LISTED RECORDS start

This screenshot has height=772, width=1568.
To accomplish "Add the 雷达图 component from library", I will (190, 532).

LISTED RECORDS end
LISTED RECORDS start

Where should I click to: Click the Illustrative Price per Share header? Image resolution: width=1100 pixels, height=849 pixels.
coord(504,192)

LISTED RECORDS end
LISTED RECORDS start

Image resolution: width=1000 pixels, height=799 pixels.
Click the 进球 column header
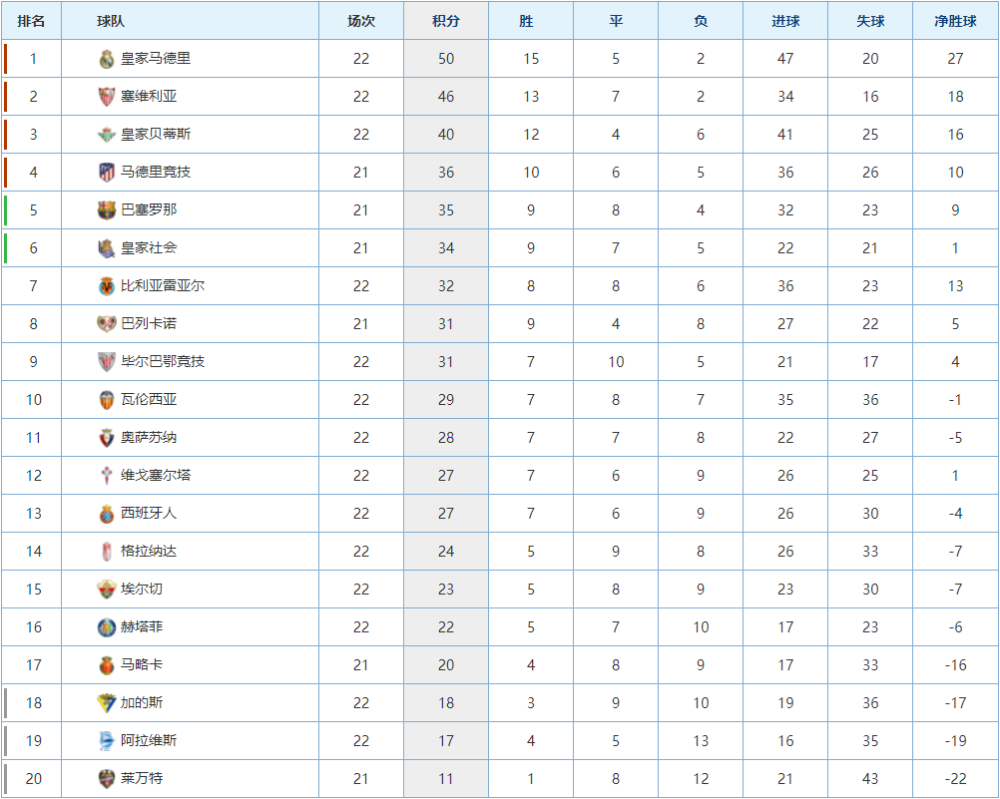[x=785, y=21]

LISTED RECORDS end

■ THE REQUEST: Could you write out again, in full and with nothing else, the part that opens with the line containing "Image resolution: width=1000" and closes with the line containing "[x=785, y=21]", keeping the entry's wording as is, raising each coordinate in the answer by 10, and leaving out the picture?

■ TASK ANSWER:
Image resolution: width=1000 pixels, height=799 pixels.
Click the 进球 column header
[x=795, y=31]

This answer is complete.